WHAT THE TASK ASKS: Reproduce the data below, changing each occurrence of "Where should I click to" to "Which spot should I click to" and leaving everything else unchanged.

━━ SOURCE RECORDS

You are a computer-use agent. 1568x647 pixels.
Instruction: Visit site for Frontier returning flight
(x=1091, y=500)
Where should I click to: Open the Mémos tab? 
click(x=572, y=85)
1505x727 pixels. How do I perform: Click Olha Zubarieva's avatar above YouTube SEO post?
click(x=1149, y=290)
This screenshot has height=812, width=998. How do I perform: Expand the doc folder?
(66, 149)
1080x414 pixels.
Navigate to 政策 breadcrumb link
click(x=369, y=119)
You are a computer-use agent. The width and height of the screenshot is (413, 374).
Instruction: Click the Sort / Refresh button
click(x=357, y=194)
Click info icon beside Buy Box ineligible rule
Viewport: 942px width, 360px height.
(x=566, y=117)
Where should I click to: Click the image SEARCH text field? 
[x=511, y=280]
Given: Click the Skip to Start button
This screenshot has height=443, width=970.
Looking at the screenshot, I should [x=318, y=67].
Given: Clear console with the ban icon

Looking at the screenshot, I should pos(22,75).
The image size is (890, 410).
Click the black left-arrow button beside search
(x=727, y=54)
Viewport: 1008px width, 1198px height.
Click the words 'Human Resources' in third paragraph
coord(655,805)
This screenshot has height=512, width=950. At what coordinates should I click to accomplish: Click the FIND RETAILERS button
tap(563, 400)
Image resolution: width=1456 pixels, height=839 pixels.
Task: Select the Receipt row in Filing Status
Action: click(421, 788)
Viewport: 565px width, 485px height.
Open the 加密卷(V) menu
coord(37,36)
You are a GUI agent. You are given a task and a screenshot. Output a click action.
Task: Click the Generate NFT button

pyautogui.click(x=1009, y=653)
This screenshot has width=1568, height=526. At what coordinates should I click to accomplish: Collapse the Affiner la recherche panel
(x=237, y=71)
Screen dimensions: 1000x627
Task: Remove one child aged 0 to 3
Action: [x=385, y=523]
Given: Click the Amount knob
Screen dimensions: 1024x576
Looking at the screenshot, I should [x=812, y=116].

━━━━

EXERCISE ANSWER:
You are a computer-use agent. 1568x647 pixels.
Instruction: Visit site for Frontier returning flight
(x=1091, y=500)
Which spot should I click to: Open the Mémos tab? 
click(x=572, y=85)
1505x727 pixels. How do I perform: Click Olha Zubarieva's avatar above YouTube SEO post?
click(x=1149, y=290)
This screenshot has height=812, width=998. How do I perform: Expand the doc folder?
(66, 149)
1080x414 pixels.
Navigate to 政策 breadcrumb link
click(x=369, y=119)
You are a computer-use agent. The width and height of the screenshot is (413, 374).
Instruction: Click the Sort / Refresh button
click(x=357, y=194)
Click info icon beside Buy Box ineligible rule
Viewport: 942px width, 360px height.
(x=566, y=117)
Which spot should I click to: Click the image SEARCH text field? 
[x=511, y=280]
Given: Click the Skip to Start button
This screenshot has height=443, width=970.
Looking at the screenshot, I should [x=318, y=67].
Given: Clear console with the ban icon

Looking at the screenshot, I should pos(22,75).
The image size is (890, 410).
Click the black left-arrow button beside search
(x=727, y=54)
Viewport: 1008px width, 1198px height.
Click the words 'Human Resources' in third paragraph
coord(655,805)
This screenshot has height=512, width=950. At what coordinates should I click to accomplish: Click the FIND RETAILERS button
tap(563, 400)
Image resolution: width=1456 pixels, height=839 pixels.
Task: Select the Receipt row in Filing Status
Action: click(421, 788)
Viewport: 565px width, 485px height.
Open the 加密卷(V) menu
coord(37,36)
You are a GUI agent. You are given a task and a screenshot. Output a click action.
Task: Click the Generate NFT button

pyautogui.click(x=1009, y=653)
This screenshot has width=1568, height=526. At what coordinates should I click to accomplish: Collapse the Affiner la recherche panel
(x=237, y=71)
Screen dimensions: 1000x627
Task: Remove one child aged 0 to 3
Action: [x=385, y=523]
Given: Click the Amount knob
Screen dimensions: 1024x576
Looking at the screenshot, I should [x=812, y=116].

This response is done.